The Federal Aviation Administration is investigating a Boeing whistleblower’s claims that the company dismissed safety and quality concerns in the production of the planemaker’s 787 and 777 jets, an agency spokesperson said Tuesday.

Boeing engineer Sam Salehpour identified engineering problems that affect the structural integrity of the jets and claimed Boeing employed shortcuts to reduce bottlenecks during the 787 assembly process, his attorneys said in a release.

Boeing has faced quality problems and manufacturing flaws with the 787 that prompted it to halt deliveries for more than a year until August 2022 as the FAA investigated the concerns. The company is already grappling with a safety crisis following a January mid-air panel blowout on a 737 MAX plane that resulted in the resignation of both its board chair and CEO.

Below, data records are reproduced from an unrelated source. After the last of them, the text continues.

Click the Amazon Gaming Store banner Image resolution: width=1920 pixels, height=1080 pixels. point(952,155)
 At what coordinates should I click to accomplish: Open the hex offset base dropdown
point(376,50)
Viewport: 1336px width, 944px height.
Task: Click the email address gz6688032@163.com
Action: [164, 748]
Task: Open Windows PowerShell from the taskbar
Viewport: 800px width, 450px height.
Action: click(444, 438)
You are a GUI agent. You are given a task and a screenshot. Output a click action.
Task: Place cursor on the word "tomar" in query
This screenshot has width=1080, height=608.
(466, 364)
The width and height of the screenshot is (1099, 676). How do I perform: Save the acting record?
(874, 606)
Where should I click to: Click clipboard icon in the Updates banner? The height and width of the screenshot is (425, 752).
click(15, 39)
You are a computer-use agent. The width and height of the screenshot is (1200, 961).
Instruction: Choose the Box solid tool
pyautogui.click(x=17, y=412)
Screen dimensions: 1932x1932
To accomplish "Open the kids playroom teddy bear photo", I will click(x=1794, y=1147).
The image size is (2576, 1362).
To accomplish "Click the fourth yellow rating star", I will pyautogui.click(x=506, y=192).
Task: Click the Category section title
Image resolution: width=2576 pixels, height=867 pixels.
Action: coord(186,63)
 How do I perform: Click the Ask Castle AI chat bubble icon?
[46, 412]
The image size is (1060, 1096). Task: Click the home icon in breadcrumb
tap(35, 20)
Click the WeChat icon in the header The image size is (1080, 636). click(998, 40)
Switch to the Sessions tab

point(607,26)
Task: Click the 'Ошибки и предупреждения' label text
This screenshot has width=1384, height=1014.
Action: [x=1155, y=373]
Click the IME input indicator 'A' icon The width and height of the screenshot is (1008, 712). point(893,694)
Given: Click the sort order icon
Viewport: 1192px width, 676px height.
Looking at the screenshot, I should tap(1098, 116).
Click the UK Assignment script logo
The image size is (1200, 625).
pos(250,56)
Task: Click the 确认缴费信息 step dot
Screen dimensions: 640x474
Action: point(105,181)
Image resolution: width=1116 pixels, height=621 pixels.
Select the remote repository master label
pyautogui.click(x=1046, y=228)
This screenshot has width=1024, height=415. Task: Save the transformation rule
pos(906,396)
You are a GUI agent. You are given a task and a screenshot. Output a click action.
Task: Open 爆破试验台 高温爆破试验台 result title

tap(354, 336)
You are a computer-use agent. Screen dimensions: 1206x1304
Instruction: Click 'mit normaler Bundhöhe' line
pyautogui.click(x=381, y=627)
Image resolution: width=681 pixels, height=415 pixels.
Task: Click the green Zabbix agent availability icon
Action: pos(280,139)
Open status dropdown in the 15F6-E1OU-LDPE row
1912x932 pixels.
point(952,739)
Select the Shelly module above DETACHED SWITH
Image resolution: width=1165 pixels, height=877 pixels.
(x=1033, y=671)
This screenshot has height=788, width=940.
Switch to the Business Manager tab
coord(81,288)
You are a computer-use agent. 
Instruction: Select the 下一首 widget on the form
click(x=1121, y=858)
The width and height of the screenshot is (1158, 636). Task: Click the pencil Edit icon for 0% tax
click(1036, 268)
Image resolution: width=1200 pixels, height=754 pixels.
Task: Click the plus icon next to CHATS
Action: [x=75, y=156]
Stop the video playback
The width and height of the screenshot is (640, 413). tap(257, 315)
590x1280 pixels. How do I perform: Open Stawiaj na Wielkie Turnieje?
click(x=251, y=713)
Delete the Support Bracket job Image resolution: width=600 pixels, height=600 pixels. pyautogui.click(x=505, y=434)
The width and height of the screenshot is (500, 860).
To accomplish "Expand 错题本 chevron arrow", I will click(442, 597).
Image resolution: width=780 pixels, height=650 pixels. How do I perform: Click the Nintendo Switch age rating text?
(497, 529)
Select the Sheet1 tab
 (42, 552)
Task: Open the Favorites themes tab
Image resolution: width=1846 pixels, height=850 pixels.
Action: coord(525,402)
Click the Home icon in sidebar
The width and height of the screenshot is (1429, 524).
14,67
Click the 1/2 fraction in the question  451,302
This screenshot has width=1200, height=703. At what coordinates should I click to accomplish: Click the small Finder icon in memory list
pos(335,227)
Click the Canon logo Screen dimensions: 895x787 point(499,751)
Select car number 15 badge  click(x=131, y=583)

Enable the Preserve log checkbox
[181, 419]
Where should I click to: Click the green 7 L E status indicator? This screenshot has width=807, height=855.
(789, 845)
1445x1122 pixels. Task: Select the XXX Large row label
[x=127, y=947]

In 2021, Boeing said some 787 airplanes had shims that were not the proper size and some aircraft had areas that did not meet skin-flatness specifications. A shim is a thin piece of material used to fill tiny gaps in a manufactured product.

In a statement, Boeing said it was fully confident in the 787 Dreamliner, adding that the claims “are inaccurate and do not represent the comprehensive work Boeing has done to ensure the quality and long-term safety of the aircraft.”

Boeing shares fell 2% after the FAA confirmed the investigation, which was first reported by The New York Times.

An agency source said the FAA has met with the whistleblower.

Salehpour’s attorneys say workers used shortcuts during the 787 assembly process that added on major airplane joints. In a Jan. 19 letter to FAA Administrator Michael Whitaker, the lawyers said Salehpour made these observations while working on the 787 program in 2021.

“Rather than heeding his warnings, Boeing prioritized getting the planes to market as quickly as possible, despite the known, well-substantiated issues he raised,” said attorneys Debra Katz and Lisa Banks in a Tuesday statement.

The FAA in August 2022 approved the first Boeing 787 Dreamliner for delivery since 2021 after the manufacturer made inspection and retrofit changes needed to meet certification standards.